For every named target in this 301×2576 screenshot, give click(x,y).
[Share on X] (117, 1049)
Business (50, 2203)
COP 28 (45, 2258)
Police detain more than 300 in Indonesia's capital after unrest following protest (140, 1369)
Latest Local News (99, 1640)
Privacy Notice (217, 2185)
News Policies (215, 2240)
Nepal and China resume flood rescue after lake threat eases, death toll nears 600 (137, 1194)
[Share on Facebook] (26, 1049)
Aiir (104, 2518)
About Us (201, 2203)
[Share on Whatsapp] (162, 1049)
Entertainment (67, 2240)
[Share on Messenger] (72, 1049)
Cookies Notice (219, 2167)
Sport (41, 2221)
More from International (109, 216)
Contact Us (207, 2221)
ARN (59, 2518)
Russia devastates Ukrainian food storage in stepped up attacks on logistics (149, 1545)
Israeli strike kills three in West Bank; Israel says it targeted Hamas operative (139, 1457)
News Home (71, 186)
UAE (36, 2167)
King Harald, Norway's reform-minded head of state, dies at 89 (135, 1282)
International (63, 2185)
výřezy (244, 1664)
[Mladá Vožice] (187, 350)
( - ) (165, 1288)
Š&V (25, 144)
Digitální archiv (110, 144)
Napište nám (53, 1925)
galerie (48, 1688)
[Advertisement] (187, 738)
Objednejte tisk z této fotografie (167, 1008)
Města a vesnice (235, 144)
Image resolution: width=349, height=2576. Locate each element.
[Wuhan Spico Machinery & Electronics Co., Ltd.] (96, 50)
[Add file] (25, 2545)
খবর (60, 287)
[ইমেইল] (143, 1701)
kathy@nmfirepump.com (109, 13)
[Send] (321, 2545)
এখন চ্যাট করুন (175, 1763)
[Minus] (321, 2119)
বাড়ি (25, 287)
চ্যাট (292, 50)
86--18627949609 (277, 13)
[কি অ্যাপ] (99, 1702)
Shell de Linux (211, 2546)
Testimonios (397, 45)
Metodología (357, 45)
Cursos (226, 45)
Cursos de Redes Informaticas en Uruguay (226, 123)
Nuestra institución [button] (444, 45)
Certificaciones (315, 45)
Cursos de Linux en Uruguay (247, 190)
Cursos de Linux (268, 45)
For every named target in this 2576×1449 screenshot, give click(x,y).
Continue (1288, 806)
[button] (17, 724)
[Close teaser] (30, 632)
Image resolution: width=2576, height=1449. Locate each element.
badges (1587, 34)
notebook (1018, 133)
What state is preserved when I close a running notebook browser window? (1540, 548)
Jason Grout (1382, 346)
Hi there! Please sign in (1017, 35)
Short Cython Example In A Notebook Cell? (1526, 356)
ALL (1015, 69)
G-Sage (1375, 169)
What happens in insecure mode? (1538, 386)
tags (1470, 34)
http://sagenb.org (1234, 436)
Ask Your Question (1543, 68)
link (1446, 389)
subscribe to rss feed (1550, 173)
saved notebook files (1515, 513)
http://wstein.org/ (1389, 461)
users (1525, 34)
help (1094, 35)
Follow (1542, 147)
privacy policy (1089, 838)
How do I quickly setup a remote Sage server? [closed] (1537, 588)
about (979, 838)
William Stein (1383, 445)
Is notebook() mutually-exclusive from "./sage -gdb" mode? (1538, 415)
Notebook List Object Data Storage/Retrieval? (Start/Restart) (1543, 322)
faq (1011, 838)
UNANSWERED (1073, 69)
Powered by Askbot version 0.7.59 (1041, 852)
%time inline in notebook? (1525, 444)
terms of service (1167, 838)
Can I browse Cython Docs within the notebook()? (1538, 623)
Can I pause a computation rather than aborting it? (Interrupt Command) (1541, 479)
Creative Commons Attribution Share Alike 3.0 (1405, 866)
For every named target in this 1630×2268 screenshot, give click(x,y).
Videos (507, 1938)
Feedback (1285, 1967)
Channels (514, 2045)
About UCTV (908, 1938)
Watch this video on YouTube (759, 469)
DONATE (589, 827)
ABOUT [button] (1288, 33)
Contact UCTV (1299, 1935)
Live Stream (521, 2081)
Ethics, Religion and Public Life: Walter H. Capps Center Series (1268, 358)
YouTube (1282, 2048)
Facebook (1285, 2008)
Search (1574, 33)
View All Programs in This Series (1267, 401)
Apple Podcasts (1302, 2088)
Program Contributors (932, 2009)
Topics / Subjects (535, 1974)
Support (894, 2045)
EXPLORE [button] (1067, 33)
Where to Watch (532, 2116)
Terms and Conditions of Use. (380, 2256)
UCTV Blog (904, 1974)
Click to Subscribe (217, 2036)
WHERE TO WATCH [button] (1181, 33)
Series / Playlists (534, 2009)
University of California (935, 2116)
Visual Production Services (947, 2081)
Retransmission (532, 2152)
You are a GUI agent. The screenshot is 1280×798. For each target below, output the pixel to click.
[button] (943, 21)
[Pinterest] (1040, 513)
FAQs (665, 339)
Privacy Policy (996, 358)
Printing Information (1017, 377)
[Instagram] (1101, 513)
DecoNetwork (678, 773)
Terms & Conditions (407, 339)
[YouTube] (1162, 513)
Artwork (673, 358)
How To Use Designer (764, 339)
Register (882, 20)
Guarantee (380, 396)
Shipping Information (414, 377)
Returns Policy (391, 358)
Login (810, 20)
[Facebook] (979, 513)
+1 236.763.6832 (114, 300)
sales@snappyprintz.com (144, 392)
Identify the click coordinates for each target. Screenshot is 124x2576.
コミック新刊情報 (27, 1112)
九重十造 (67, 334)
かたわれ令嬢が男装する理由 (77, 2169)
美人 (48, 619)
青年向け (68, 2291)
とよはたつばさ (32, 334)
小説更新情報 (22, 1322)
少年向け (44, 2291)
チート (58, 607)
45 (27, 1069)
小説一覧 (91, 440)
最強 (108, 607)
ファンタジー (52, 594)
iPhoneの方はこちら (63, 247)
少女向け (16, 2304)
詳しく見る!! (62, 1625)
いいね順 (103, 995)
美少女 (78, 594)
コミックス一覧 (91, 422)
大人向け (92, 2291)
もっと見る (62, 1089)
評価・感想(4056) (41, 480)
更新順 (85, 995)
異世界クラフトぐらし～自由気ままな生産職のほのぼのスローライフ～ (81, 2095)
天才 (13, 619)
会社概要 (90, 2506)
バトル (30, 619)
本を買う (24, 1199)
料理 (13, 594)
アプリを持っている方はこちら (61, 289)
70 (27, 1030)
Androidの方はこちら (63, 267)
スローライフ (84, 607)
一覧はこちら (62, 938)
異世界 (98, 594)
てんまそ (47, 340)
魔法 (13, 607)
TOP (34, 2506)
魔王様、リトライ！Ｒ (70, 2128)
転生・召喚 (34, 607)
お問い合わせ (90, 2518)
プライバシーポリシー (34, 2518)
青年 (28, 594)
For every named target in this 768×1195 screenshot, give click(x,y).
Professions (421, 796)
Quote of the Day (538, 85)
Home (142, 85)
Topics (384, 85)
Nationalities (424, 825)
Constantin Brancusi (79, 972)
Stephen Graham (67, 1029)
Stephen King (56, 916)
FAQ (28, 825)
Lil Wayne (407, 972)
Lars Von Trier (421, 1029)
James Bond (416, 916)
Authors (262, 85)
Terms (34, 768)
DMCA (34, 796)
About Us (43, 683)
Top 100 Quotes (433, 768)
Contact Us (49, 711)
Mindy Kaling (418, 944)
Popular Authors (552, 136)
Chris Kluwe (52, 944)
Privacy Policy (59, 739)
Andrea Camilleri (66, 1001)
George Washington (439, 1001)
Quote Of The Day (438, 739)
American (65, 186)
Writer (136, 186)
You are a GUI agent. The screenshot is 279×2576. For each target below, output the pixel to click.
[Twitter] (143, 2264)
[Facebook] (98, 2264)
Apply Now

________________

What is being asked:
Output all of the data again. Match it exactly.

Exercise solution:
For every named target in this 301×2576 screenshot, give click(x,y).
[Share on X] (117, 1049)
Business (50, 2203)
COP 28 (45, 2258)
Police detain more than 300 in Indonesia's capital after unrest following protest (140, 1369)
Latest Local News (99, 1640)
Privacy Notice (217, 2185)
News Policies (215, 2240)
Nepal and China resume flood rescue after lake threat eases, death toll nears 600 (137, 1194)
[Share on Facebook] (26, 1049)
Aiir (104, 2518)
About Us (201, 2203)
[Share on Whatsapp] (162, 1049)
Entertainment (67, 2240)
[Share on Messenger] (72, 1049)
Cookies Notice (219, 2167)
Sport (41, 2221)
More from International (109, 216)
Contact Us (207, 2221)
ARN (59, 2518)
Russia devastates Ukrainian food storage in stepped up attacks on logistics (149, 1545)
Israeli strike kills three in West Bank; Israel says it targeted Hamas operative (139, 1457)
News Home (71, 186)
UAE (36, 2167)
King Harald, Norway's reform-minded head of state, dies at 89 (135, 1282)
International (63, 2185)
výřezy (244, 1664)
[Mladá Vožice] (187, 350)
( - ) (165, 1288)
Š&V (25, 144)
Digitální archiv (110, 144)
Napište nám (53, 1925)
galerie (48, 1688)
[Advertisement] (187, 738)
Objednejte tisk z této fotografie (167, 1008)
Města a vesnice (235, 144)
Image resolution: width=349, height=2576. Locate each element.
[Wuhan Spico Machinery & Electronics Co., Ltd.] (96, 50)
[Add file] (25, 2545)
খবর (60, 287)
[ইমেইল] (143, 1701)
kathy@nmfirepump.com (109, 13)
[Send] (321, 2545)
এখন চ্যাট করুন (175, 1763)
[Minus] (321, 2119)
বাড়ি (25, 287)
চ্যাট (292, 50)
86--18627949609 (277, 13)
[কি অ্যাপ] (99, 1702)
Shell de Linux (211, 2546)
Testimonios (397, 45)
Metodología (357, 45)
Cursos (226, 45)
Cursos de Redes Informaticas en Uruguay (226, 123)
Nuestra institución [button] (444, 45)
Certificaciones (315, 45)
Cursos de Linux en Uruguay (247, 190)
Cursos de Linux (268, 45)
For every named target in this 2576×1449 screenshot, give click(x,y).
Continue (1288, 806)
[button] (17, 724)
[Close teaser] (30, 632)
Image resolution: width=2576, height=1449. Locate each element.
badges (1587, 34)
notebook (1018, 133)
What state is preserved when I close a running notebook browser window? (1540, 548)
Jason Grout (1382, 346)
Hi there! Please sign in (1017, 35)
Short Cython Example In A Notebook Cell? (1526, 356)
ALL (1015, 69)
G-Sage (1375, 169)
What happens in insecure mode? (1538, 386)
tags (1470, 34)
http://sagenb.org (1234, 436)
Ask Your Question (1543, 68)
link (1446, 389)
subscribe to rss feed (1550, 173)
saved notebook files (1515, 513)
http://wstein.org/ (1389, 461)
users (1525, 34)
help (1094, 35)
Follow (1542, 147)
privacy policy (1089, 838)
How do I quickly setup a remote Sage server? [closed] (1537, 588)
about (979, 838)
William Stein (1383, 445)
Is notebook() mutually-exclusive from "./sage -gdb" mode? (1538, 415)
Notebook List Object Data Storage/Retrieval? (Start/Restart) (1543, 322)
faq (1011, 838)
UNANSWERED (1073, 69)
Powered by Askbot version 0.7.59 (1041, 852)
%time inline in notebook? (1525, 444)
terms of service (1167, 838)
Can I browse Cython Docs within the notebook()? (1538, 623)
Can I pause a computation rather than aborting it? (Interrupt Command) (1541, 479)
Creative Commons Attribution Share Alike 3.0 (1405, 866)
For every named target in this 1630×2268 screenshot, give click(x,y).
Videos (507, 1938)
Feedback (1285, 1967)
Channels (514, 2045)
About UCTV (908, 1938)
Watch this video on YouTube (759, 469)
DONATE (589, 827)
ABOUT [button] (1288, 33)
Contact UCTV (1299, 1935)
Live Stream (521, 2081)
Ethics, Religion and Public Life: Walter H. Capps Center Series (1268, 358)
YouTube (1282, 2048)
Facebook (1285, 2008)
Search (1574, 33)
View All Programs in This Series (1267, 401)
Apple Podcasts (1302, 2088)
Program Contributors (932, 2009)
Topics / Subjects (535, 1974)
Support (894, 2045)
EXPLORE [button] (1067, 33)
Where to Watch (532, 2116)
Terms and Conditions of Use. (380, 2256)
UCTV Blog (904, 1974)
Click to Subscribe (217, 2036)
WHERE TO WATCH [button] (1181, 33)
Series / Playlists (534, 2009)
University of California (935, 2116)
Visual Production Services (947, 2081)
Retransmission (532, 2152)
You are a GUI agent. The screenshot is 1280×798. For each target below, output the pixel to click.
[button] (943, 21)
[Pinterest] (1040, 513)
FAQs (665, 339)
Privacy Policy (996, 358)
Printing Information (1017, 377)
[Instagram] (1101, 513)
DecoNetwork (678, 773)
Terms & Conditions (407, 339)
[YouTube] (1162, 513)
Artwork (673, 358)
How To Use Designer (764, 339)
Register (882, 20)
Guarantee (380, 396)
Shipping Information (414, 377)
Returns Policy (391, 358)
Login (810, 20)
[Facebook] (979, 513)
+1 236.763.6832 (114, 300)
sales@snappyprintz.com (144, 392)
Identify the click coordinates for each target. Screenshot is 124x2576.
コミック新刊情報 (27, 1112)
九重十造 (67, 334)
かたわれ令嬢が男装する理由 (77, 2169)
美人 (48, 619)
青年向け (68, 2291)
とよはたつばさ (32, 334)
小説更新情報 (22, 1322)
少年向け (44, 2291)
チート (58, 607)
45 (27, 1069)
小説一覧 (91, 440)
最強 (108, 607)
ファンタジー (52, 594)
iPhoneの方はこちら (63, 247)
少女向け (16, 2304)
詳しく見る!! (62, 1625)
いいね順 (103, 995)
美少女 (78, 594)
コミックス一覧 (91, 422)
大人向け (92, 2291)
もっと見る (62, 1089)
評価・感想(4056) (41, 480)
更新順 (85, 995)
異世界クラフトぐらし～自由気ままな生産職のほのぼのスローライフ～ (81, 2095)
天才 (13, 619)
会社概要 (90, 2506)
バトル (30, 619)
本を買う (24, 1199)
料理 (13, 594)
アプリを持っている方はこちら (61, 289)
70 (27, 1030)
Androidの方はこちら (63, 267)
スローライフ (84, 607)
一覧はこちら (62, 938)
異世界 (98, 594)
てんまそ (47, 340)
魔法 (13, 607)
TOP (34, 2506)
魔王様、リトライ！Ｒ (70, 2128)
転生・召喚 (34, 607)
お問い合わせ (90, 2518)
プライバシーポリシー (34, 2518)
青年 (28, 594)
For every named target in this 768×1195 screenshot, give click(x,y).
Professions (421, 796)
Quote of the Day (538, 85)
Home (142, 85)
Topics (384, 85)
Nationalities (424, 825)
Constantin Brancusi (79, 972)
Stephen Graham (67, 1029)
Stephen King (56, 916)
FAQ (28, 825)
Lil Wayne (407, 972)
Lars Von Trier (421, 1029)
James Bond (416, 916)
Authors (262, 85)
Terms (34, 768)
DMCA (34, 796)
About Us (43, 683)
Top 100 Quotes (433, 768)
Contact Us (49, 711)
Mindy Kaling (418, 944)
Popular Authors (552, 136)
Chris Kluwe (52, 944)
Privacy Policy (59, 739)
Andrea Camilleri (66, 1001)
George Washington (439, 1001)
Quote Of The Day (438, 739)
American (65, 186)
Writer (136, 186)
You are a GUI agent. The screenshot is 279×2576. For each target below, output the pixel to click.
[Twitter] (143, 2264)
[Facebook] (98, 2264)
Apply Now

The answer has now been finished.